Exercise details »
Render every nonblank line below as a Markdown table with two columns, Row and Line Text, numbering the rows in order.
● ● ● ●
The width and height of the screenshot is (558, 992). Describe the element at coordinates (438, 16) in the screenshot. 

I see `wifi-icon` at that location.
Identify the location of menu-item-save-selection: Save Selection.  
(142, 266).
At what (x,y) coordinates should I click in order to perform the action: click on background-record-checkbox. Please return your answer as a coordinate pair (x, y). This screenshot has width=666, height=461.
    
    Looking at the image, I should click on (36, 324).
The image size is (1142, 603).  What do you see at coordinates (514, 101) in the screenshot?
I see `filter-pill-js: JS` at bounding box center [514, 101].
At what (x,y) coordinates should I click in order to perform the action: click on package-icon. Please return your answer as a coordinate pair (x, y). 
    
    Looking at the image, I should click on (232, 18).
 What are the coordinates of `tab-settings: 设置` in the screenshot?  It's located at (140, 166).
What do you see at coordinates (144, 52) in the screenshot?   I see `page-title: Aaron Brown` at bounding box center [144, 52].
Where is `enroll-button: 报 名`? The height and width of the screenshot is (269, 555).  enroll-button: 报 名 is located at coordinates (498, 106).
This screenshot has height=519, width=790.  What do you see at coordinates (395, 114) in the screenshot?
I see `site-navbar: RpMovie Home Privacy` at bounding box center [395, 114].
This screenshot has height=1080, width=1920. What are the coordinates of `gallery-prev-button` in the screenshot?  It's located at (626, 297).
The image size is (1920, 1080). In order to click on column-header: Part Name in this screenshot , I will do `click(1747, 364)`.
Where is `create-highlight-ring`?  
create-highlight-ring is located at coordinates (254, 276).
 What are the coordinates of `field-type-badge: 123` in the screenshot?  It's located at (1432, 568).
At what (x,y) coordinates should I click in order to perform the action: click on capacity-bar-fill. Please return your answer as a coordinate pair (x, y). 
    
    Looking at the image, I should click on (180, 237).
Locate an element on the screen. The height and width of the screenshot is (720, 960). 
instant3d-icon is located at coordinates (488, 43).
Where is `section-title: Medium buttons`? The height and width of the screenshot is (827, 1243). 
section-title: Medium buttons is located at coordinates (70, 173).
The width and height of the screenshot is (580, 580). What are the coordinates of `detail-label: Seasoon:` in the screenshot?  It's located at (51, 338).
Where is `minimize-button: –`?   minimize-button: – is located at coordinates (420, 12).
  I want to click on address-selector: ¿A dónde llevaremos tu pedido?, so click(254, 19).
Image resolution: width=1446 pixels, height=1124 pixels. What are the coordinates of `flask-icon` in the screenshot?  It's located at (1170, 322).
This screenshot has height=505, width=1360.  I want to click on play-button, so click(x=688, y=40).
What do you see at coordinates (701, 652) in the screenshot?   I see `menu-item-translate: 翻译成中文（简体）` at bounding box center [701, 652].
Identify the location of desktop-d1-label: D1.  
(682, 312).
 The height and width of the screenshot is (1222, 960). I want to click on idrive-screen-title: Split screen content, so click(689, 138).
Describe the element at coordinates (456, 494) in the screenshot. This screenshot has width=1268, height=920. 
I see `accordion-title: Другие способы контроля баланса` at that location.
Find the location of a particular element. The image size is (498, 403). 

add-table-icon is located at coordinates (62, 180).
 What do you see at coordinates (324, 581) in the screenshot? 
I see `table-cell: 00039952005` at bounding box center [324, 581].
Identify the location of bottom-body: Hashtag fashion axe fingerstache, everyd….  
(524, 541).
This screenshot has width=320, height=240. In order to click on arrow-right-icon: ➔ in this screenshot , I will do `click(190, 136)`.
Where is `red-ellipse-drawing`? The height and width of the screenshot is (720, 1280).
● ● ● ●
Task response »
| Row | Line Text |
|---|---|
| 1 | The width and height of the screenshot is (558, 992). Describe the element at coordinates (438, 16) in the screenshot.  |
| 2 | I see `wifi-icon` at that location. |
| 3 | Identify the location of menu-item-save-selection: Save Selection.   |
| 4 | (142, 266). |
| 5 | At what (x,y) coordinates should I click in order to perform the action: click on background-record-checkbox. Please return your answer as a coordinate pair (x, y). This screenshot has width=666, height=461. |
| 6 |     Looking at the image, I should click on (36, 324). |
| 7 | The image size is (1142, 603).  What do you see at coordinates (514, 101) in the screenshot? |
| 8 | I see `filter-pill-js: JS` at bounding box center [514, 101]. |
| 9 | At what (x,y) coordinates should I click in order to perform the action: click on package-icon. Please return your answer as a coordinate pair (x, y).  |
| 10 |     Looking at the image, I should click on (232, 18). |
| 11 |  What are the coordinates of `tab-settings: 设置` in the screenshot?  It's located at (140, 166). |
| 12 | What do you see at coordinates (144, 52) in the screenshot?   I see `page-title: Aaron Brown` at bounding box center [144, 52]. |
| 13 | Where is `enroll-button: 报 名`? The height and width of the screenshot is (269, 555).  enroll-button: 报 名 is located at coordinates (498, 106). |
| 14 | This screenshot has height=519, width=790.  What do you see at coordinates (395, 114) in the screenshot? |
| 15 | I see `site-navbar: RpMovie Home Privacy` at bounding box center [395, 114]. |
| 16 | This screenshot has height=1080, width=1920. What are the coordinates of `gallery-prev-button` in the screenshot?  It's located at (626, 297). |
| 17 | The image size is (1920, 1080). In order to click on column-header: Part Name in this screenshot , I will do `click(1747, 364)`. |
| 18 | Where is `create-highlight-ring`?   |
| 19 | create-highlight-ring is located at coordinates (254, 276). |
| 20 |  What are the coordinates of `field-type-badge: 123` in the screenshot?  It's located at (1432, 568). |
| 21 | At what (x,y) coordinates should I click in order to perform the action: click on capacity-bar-fill. Please return your answer as a coordinate pair (x, y).  |
| 22 |     Looking at the image, I should click on (180, 237). |
| 23 | Locate an element on the screen. The height and width of the screenshot is (720, 960).  |
| 24 | instant3d-icon is located at coordinates (488, 43). |
| 25 | Where is `section-title: Medium buttons`? The height and width of the screenshot is (827, 1243).  |
| 26 | section-title: Medium buttons is located at coordinates (70, 173). |
| 27 | The width and height of the screenshot is (580, 580). What are the coordinates of `detail-label: Seasoon:` in the screenshot?  It's located at (51, 338). |
| 28 | Where is `minimize-button: –`?   minimize-button: – is located at coordinates (420, 12). |
| 29 |   I want to click on address-selector: ¿A dónde llevaremos tu pedido?, so click(254, 19). |
| 30 | Image resolution: width=1446 pixels, height=1124 pixels. What are the coordinates of `flask-icon` in the screenshot?  It's located at (1170, 322). |
| 31 | This screenshot has height=505, width=1360.  I want to click on play-button, so click(x=688, y=40). |
| 32 | What do you see at coordinates (701, 652) in the screenshot?   I see `menu-item-translate: 翻译成中文（简体）` at bounding box center [701, 652]. |
| 33 | Identify the location of desktop-d1-label: D1.   |
| 34 | (682, 312). |
| 35 |  The height and width of the screenshot is (1222, 960). I want to click on idrive-screen-title: Split screen content, so click(689, 138). |
| 36 | Describe the element at coordinates (456, 494) in the screenshot. This screenshot has width=1268, height=920.  |
| 37 | I see `accordion-title: Другие способы контроля баланса` at that location. |
| 38 | Find the location of a particular element. The image size is (498, 403).  |
| 39 | add-table-icon is located at coordinates (62, 180). |
| 40 |  What do you see at coordinates (324, 581) in the screenshot?  |
| 41 | I see `table-cell: 00039952005` at bounding box center [324, 581]. |
| 42 | Identify the location of bottom-body: Hashtag fashion axe fingerstache, everyd….   |
| 43 | (524, 541). |
| 44 | This screenshot has width=320, height=240. In order to click on arrow-right-icon: ➔ in this screenshot , I will do `click(190, 136)`. |
| 45 | Where is `red-ellipse-drawing`? The height and width of the screenshot is (720, 1280). |